After a big storm, he says, it’s usually a matter of two or three months before the sand fully covers the stumps again. That has proven to be ample time to make some interesting new discoveries and reexamine a few old ones. A few years ago, for example, storms exposed the remains of large channel that once flowed through the forest. That led researchers to a better understanding of why, exactly, an ancient aurochs—wild, massive, horned cattle that went extinct in the 17th century—wandered in and died there. (Its remains turned up nearby in the 1960s.) The more researchers can glean about these ancient ecosystems, the more the “little observations suddenly make sense in the bigger picture,” Bates says.

Stubby, gnarled, and old.
Stubby, gnarled, and old. Matthew Horwood/Getty Images

Bates says that while other sunken forests, such as ones in Jersey, in the Channel Islands, are being splintered and demolished by water, the one at Borth seems pretty safe for now. The local Ceredigion County Council, which manages the sunken forest, pledged £39 million for breakwaters and other coastal defenses to buffer the 450 homes nearby against inundation and erosion. Several thousand tons of sand will also be used to extend the beach farther into the sea.

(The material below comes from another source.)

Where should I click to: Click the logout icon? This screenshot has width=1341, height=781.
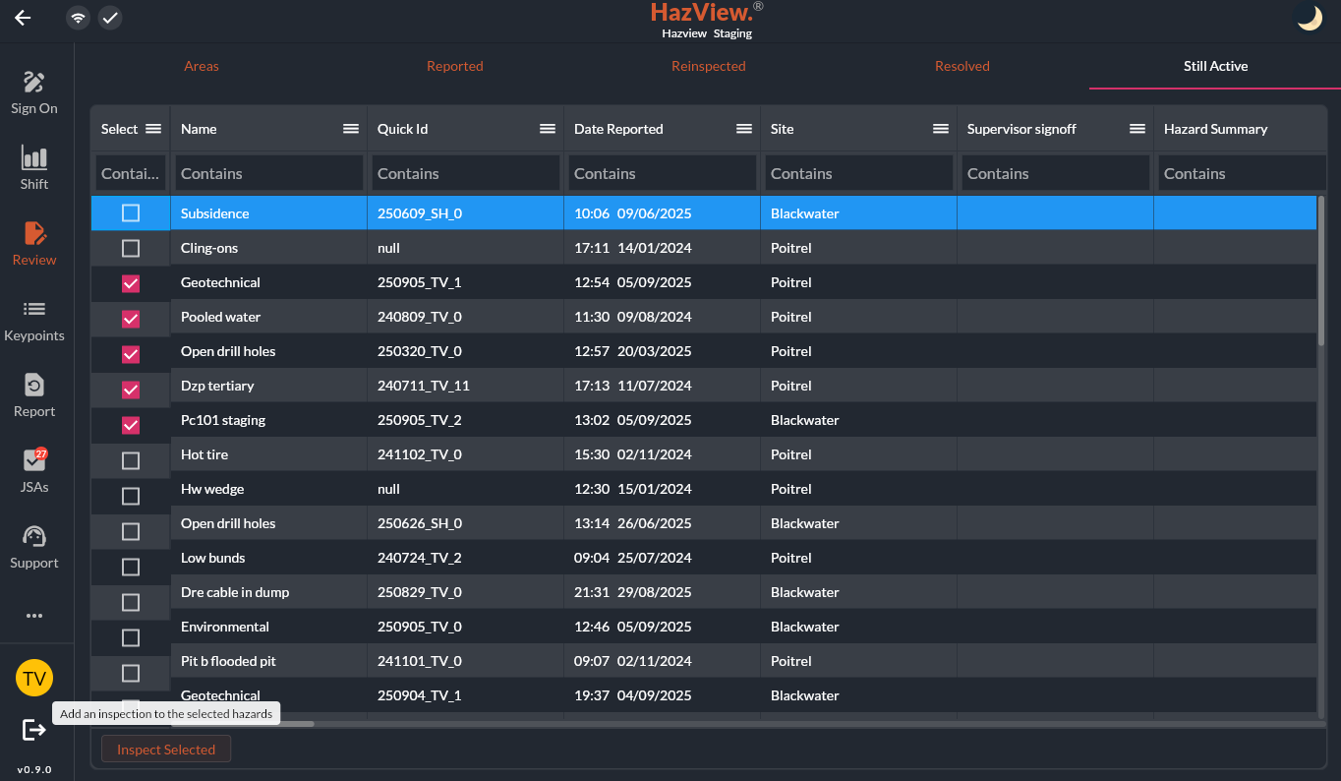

In the meantime, the sunken forest is open to anyone who wants to wander amid the skeletons of long-dead trees. Portions of it have been designated as “sites of special scientific interest” and protected by national conservation laws, Bates explains, but those regulations don’t limit casual access. The shore appeals to surfers and vacationers, Bates adds, and the local tourism bureau suggests it might be part of the lost world of the legendary Cantre’r Gwaelod, mentioned in The Black Book of Carmarthen, thought to be the oldest surviving text written entirely in Welsh. (There’s even an app to help visitors explore the lost realm.)

Bates understands why the landscape strikes people as wondrous. The changing topography and the occasional intrusion of the distant past into the present make it “a slightly mythical, magical place,” Bates says. “You never quite know what you’re going to see.”